Pendant l'essentiel du tournage, l'actrice a fait des allers-retours entre Austin et Los Angeles, où elle tournait la dernière saison de
Charmed. Une fois la série en boîte, elle a pu se consacrer entièrement aux mésaventures de Cherry. Aux côtés de McGowan,
Freddy Rodriguez est un comédien très recherché depuis sa prestation, citée à l'Emmy, dans la saison Six Feet Under. Avec
Planète Terreur, il fait ses débuts dans un film de science-fiction ou d'action. Il incarne Wray, un personnage de solitaire endurci dont l'identité reste auréolée de mystère.
“Wray est un personnage énigmatique,” déclare l'acteur.
“Le film se déroule au Texas. Si on s'en tient à son style et à sa manière de s'exprimer et de se comporter,Wray n'est clairement pas de la région. On ne sait pas vraiment qui il est,ni d'où il vient. C'est un solitaire. Progressivement, on découvre d'autres facettes du personnage et on apprend à mieux le connaître.”
McGowan était ravie de faire équipe avec lui :
“Freddy a formidablement compris son personnage. Il est extrêmement concentré,” dit-elle.
“Il en fait un personnage ‘cool’,à la démarche fière.”
Marley Shelton, qui donne la réplique à Josh Hartnett dans
Sin City, incarne le docteur Dakota Block :
“J'interprète une anesthésiste qui s'entend très mal avec son mari,” explique-t-elle.

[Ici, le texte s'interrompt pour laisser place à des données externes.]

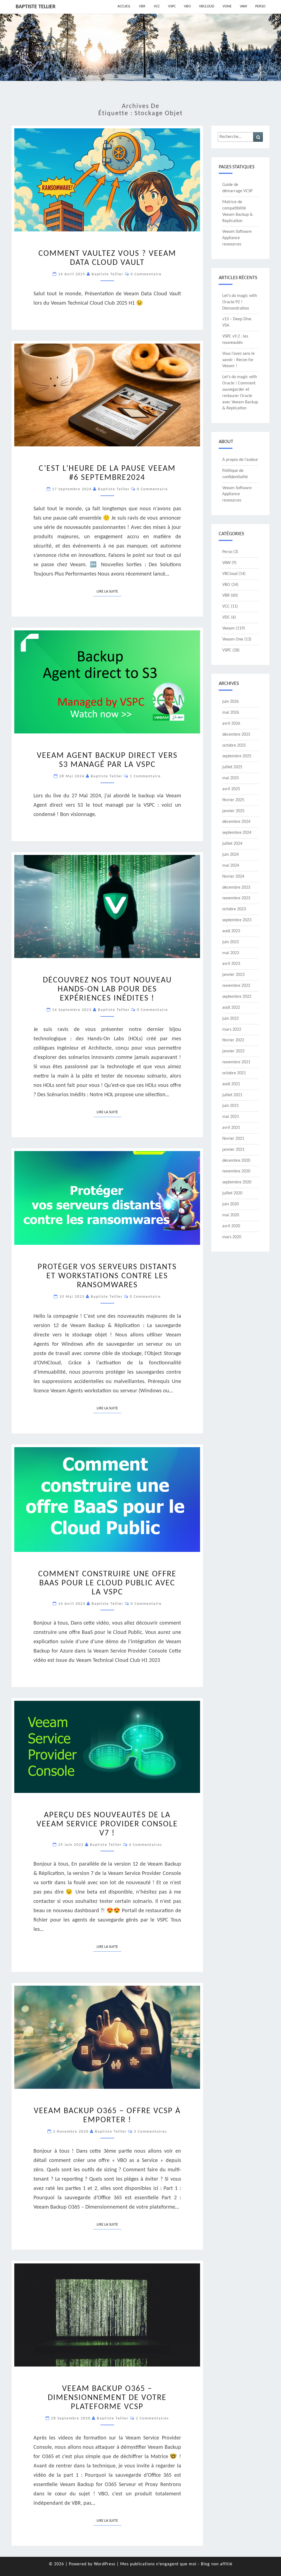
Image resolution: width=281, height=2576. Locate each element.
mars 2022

“Son mariage bat de l'aile, c'est un mariage qui repose sur l'équilibre de la terreur. Lorsque le film démarre,mon personnage est sur le point de quitter son mari.” Comme Cherry, Dakota est prête à aller loin pour reprendre sa vie en main. Elle doit également relever plusieurs défis d'ordre physique :
“Ce qui est vraiment incroyable, c'est que pendant la première moitié du film, je n'ai pas le contrôle de mes mains. Ce qui est drôle, c'est que je peux tout de même bouger mes poignets de manière étrange. Je me suis beaucoup amusée à jouer sur la frustration du personnage. C'est un médecin qui devient maladroite. Elle, qui a toujours été efficace et témoigné d'une grande maîtrise,est soudain déchaînée. Elle ne parvient plus ni à se protéger, ni à protéger son fils, et elle ne peut plus prendre la fuite.” (Elle ne peut non seulement plus prendre la fuite, mais elle n'arrive même plus à mettre une clé dans une serrure. Elle se casse une dent dès les premières minutes du film. La comédienne a dû s'habituer à ce que les techniciens aient le regard braqué sur sa dent noircie pendant les discussions sur le plateau.) Shelton a également donné à son personnage l'humanité qu'il méritait :
“Plus il lui arrive des choses abominables, plus elle devient déchaînée, et plus elle tente de se reconstruire et de rétablir des liens avec son père et son fils.” Shelton adore la dimension démoniaque de son personnage :
“Elle a des aiguilles hypodermiques accrochées à son porte-jarretelles. Dès qu'elle retrouve le contrôle de ses mains, elle arrive à se protéger du violeur qu'incarne Quentin Tarantino,” poursuit-elle.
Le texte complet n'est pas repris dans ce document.